Je vous remercie par avance,


----------



## Locke (10 Décembre 2019)

theo-m a dit:


> J'ai bien 51 Go de disponibles mais j'ai un message d'erreur lors du lancement de Boot Camp :


Réfléchis un peu, sur le papier tu as bien 51 Go de disponibles si tu retranches les 42 Go réclamés par Assistant Boot Camp il restera  9 Go, or macOS Catalina ou version antérieure refusera avec raison de continuer. Pour qu'une version de macOS puisse travailler correctement, car il y a toujours une mise en cache de processus mis en attente, l'espace restant diminue et il lui faut un espace vital oscillant entre 25/30 Go.

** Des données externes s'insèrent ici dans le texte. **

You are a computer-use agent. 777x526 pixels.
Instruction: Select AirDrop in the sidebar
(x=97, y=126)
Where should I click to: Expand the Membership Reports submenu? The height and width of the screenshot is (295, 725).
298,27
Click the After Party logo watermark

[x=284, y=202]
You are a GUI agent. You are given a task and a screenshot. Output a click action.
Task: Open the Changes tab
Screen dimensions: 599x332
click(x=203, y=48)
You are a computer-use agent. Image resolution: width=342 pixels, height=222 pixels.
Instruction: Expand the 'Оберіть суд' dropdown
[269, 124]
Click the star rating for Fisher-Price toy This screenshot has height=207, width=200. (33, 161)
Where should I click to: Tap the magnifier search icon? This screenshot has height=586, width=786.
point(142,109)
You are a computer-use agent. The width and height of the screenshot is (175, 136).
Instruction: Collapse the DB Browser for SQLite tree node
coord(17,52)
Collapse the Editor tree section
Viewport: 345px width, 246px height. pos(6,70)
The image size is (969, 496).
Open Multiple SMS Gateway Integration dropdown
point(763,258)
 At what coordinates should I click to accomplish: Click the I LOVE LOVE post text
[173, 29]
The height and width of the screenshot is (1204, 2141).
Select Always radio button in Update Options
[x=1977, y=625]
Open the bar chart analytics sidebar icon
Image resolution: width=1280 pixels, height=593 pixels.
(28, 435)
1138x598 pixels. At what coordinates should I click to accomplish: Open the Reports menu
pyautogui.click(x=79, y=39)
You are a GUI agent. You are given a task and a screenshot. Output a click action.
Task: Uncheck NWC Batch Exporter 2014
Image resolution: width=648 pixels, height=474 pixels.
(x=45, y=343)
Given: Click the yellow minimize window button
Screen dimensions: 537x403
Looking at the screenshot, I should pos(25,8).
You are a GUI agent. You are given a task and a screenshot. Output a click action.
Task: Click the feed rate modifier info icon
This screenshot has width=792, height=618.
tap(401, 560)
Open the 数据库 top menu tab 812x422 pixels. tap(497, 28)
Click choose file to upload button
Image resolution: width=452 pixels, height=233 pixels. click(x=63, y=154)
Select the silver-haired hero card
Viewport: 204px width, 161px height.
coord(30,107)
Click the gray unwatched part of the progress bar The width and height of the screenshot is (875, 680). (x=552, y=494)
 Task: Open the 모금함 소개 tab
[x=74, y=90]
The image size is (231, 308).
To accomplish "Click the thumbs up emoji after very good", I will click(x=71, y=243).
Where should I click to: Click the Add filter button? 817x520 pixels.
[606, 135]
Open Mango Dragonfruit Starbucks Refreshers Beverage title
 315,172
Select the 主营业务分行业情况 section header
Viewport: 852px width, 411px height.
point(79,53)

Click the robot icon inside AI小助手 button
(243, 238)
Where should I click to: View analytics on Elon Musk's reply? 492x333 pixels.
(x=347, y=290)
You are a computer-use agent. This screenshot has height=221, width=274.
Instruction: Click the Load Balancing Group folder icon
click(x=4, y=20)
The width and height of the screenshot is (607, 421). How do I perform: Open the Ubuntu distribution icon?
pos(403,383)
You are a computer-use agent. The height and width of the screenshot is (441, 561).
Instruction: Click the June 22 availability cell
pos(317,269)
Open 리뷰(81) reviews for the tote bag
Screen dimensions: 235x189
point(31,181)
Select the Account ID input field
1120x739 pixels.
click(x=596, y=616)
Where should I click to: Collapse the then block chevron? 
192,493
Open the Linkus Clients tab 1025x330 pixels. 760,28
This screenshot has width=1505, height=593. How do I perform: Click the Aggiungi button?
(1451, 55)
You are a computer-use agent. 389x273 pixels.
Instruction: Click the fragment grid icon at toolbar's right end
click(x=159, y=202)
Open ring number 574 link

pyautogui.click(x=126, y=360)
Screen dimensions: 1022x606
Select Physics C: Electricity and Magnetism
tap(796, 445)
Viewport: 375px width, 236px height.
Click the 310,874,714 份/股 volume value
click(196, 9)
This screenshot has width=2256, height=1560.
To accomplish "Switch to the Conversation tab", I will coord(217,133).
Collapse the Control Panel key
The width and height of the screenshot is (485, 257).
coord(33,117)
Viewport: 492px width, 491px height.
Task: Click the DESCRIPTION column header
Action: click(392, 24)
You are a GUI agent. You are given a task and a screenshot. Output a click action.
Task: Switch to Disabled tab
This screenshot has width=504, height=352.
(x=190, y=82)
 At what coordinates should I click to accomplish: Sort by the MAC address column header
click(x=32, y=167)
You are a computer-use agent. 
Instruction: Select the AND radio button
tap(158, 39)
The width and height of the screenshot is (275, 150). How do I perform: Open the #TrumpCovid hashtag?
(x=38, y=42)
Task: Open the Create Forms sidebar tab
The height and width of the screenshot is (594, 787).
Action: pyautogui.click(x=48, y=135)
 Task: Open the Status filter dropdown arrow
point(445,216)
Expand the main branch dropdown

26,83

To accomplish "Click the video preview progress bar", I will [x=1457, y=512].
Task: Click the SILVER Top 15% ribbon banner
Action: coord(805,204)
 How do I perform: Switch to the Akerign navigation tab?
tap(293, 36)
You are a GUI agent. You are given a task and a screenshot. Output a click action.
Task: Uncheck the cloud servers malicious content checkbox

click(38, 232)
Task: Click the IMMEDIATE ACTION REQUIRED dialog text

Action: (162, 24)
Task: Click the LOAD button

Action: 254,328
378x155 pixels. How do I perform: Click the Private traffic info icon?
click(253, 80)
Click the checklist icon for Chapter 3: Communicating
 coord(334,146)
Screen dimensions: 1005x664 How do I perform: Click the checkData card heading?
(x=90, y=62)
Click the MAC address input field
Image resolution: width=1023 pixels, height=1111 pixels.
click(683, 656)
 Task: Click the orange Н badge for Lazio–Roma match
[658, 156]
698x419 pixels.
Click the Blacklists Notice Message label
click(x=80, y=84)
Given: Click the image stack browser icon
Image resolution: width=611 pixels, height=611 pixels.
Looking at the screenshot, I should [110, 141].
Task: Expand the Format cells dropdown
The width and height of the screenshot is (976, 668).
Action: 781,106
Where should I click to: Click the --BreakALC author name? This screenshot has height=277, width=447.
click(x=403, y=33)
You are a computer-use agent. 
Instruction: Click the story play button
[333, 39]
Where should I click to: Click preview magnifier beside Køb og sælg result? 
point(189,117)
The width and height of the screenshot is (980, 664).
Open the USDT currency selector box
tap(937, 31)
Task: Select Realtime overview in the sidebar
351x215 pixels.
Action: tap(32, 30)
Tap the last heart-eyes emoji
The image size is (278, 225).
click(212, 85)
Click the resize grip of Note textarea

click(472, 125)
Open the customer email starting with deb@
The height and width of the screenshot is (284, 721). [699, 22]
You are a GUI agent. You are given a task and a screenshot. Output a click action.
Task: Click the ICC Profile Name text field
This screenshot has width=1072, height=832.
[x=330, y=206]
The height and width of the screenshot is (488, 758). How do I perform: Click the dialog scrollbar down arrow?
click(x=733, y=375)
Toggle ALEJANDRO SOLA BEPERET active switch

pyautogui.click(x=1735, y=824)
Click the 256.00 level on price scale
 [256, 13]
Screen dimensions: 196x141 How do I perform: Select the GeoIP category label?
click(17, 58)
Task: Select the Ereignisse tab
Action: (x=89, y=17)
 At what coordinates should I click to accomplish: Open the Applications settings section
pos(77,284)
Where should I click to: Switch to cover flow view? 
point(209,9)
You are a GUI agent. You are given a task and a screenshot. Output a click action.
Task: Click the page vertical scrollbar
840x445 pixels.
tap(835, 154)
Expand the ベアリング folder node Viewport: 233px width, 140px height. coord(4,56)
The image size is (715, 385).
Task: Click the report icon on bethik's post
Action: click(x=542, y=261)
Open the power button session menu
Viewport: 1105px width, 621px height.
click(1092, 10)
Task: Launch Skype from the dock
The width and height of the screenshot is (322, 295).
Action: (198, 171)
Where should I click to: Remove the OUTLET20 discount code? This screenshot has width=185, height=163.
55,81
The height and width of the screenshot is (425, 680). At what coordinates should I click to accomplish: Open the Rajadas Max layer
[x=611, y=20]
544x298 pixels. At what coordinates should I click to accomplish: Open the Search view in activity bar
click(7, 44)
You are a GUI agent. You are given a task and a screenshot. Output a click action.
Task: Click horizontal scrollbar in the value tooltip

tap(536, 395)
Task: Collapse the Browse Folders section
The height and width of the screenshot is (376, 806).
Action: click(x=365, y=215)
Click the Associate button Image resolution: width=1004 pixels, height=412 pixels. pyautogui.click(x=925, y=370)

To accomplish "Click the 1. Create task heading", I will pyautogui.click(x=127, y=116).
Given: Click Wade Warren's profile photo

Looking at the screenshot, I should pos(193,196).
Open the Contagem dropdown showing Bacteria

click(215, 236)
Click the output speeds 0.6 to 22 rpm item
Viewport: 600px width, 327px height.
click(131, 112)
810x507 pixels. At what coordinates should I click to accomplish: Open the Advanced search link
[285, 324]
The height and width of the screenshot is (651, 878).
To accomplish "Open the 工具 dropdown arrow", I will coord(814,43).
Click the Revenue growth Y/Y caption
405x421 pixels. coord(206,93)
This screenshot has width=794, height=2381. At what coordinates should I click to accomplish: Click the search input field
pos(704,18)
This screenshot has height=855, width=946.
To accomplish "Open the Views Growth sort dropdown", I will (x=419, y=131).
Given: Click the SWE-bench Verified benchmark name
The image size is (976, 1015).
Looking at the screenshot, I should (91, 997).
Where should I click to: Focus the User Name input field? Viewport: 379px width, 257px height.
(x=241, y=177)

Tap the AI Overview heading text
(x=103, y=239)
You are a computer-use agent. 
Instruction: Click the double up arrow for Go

Tu n'es pas le premier à être arrivé dans cette situation, mais par expérience, avec un si petit SSD je déconseille très fortement d'installer une version de Windows. Le risque majeur est la saturation de ta version de macOS au point de le bloquer et de perdre tes données si tu n'as pas fait de sauvegarde. A toi de voir maintenant. Sinon la solution est d'installer une barrette SSD au minimum de 512 Go... https://fr.ifixit.com/Device/MacBook_Pro_15"_Retina_Display_Mid_2015


----------